Translate

Sunday, April 03, 2011

Texas won't find a good school funding system this way | Editorials | Fort Worth, Arlington, ...


Texas won't find a good school funding system this way

Posted Tuesday, Mar. 29, 2011 / Star-Telegram.com

The hunt for education spending cuts is not going well in Austin. House and Senate committees have put proposals on the table, but nothing that's acceptable so far.

The Senate, led by Education Committee Chairwoman Florence Shapiro of Plano, started out with $9.3 billion less money available for public schools than what would be required under current finance formulas.

The first step seemed easy enough. Budgeters told Shapiro and a finance subcommittee to lower spending by just $4 billion. The rest of the $9.3 billion presumably would come from the ever-elusive "somewhere."

Even at that, the plan offered up by Shapiro and the subcommittee is not good enough. While it achieves the $4 billion target for spending cuts, it doesn't fix the inequities that have bedeviled many school districts since the Legislature adopted the spending formula in 2006.

If changes must be made -- and, given the state's $27 billion budget shortfall, they must -- the first thing to do is to fix what's wrong with the system. School funding must provide a level playing field for all students.

Shapiro's reasoning for not doing so is disappointing: "This is not an equity bill," she told the Finance Committee. "This is a bill dealing with cuts in the system."
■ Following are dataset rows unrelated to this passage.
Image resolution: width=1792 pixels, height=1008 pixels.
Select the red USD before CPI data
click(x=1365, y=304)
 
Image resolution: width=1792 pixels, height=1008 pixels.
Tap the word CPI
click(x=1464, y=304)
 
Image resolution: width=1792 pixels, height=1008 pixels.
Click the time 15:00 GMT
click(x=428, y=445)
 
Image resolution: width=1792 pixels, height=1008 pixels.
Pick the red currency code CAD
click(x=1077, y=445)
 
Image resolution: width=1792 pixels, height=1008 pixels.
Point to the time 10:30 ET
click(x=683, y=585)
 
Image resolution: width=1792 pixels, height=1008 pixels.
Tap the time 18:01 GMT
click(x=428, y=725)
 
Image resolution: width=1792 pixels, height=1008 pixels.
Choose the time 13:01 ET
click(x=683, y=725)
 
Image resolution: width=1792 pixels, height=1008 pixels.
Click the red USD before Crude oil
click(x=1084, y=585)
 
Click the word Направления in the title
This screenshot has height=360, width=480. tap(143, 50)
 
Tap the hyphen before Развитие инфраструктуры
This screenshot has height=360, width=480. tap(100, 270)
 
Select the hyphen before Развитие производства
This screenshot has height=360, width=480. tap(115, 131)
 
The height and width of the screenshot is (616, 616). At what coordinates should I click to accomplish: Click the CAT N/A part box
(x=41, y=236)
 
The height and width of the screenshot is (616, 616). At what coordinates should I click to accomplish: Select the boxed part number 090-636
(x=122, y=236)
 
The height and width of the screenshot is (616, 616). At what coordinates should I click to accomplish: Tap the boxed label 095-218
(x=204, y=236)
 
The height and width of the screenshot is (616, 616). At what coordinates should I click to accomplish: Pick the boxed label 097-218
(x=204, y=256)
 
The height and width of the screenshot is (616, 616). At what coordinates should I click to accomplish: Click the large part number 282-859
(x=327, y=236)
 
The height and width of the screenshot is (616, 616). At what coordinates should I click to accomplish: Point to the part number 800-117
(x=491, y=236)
Some of the committee members disagreed. "When we talk about the provision of education to children," said Sen. Kel Seliger, R-Amarillo, "equity is always an issue."

The 2006 school spending law froze school districts at per-student funding levels in effect at the time. Some more money has been added since then, notably a one-time $1.8 billion injection of federal stimulus money for teacher pay raises two years ago.

But the finance formula still holds some districts back while giving others significantly more money. For example, data given to the Finance Committee show that, before the planned cuts, the Northwest school district would enjoy a maintenance and operations funding advantage of $1,828 more per weighted student than the Arlington district and $1,748 more per weighted student than the Birdville district.

After the formula fixes and other changes pushed by Shapiro, Northwest would still be $1,380 per weighted student ahead. That's roughly $690,000 a year more for a typical elementary school -- enough, for example, to pay more to lure teachers away from Arlington or Birdville or almost any other district in Tarrant County.

But as Seliger said, "The aspiration that we have for children in the state of Texas is for equal access to education and the advantages it provides to young people."

On the House side, budget writers are still looking for $7.8 billion in education spending cuts or an equal amount of money from "somewhere."

At a March 9 Appropriations Committee meeting, Education Commissioner Robert Scott commented on the corner legislators seem to be backed into.

Pending cuts could leave school districts unable to reach the education goals -- increasingly rigorous standards and pressure to reduce dropout rates -- that the legislators have prescribed. Even higher property tax rates won't get them there, because state law would limit them to only about half the increase needed to maintain current spending levels.

That and the equity issues make the state's school finance system vulnerable to another lawsuit.

"I expected litigation last summer and haven't seen it yet," Scott said.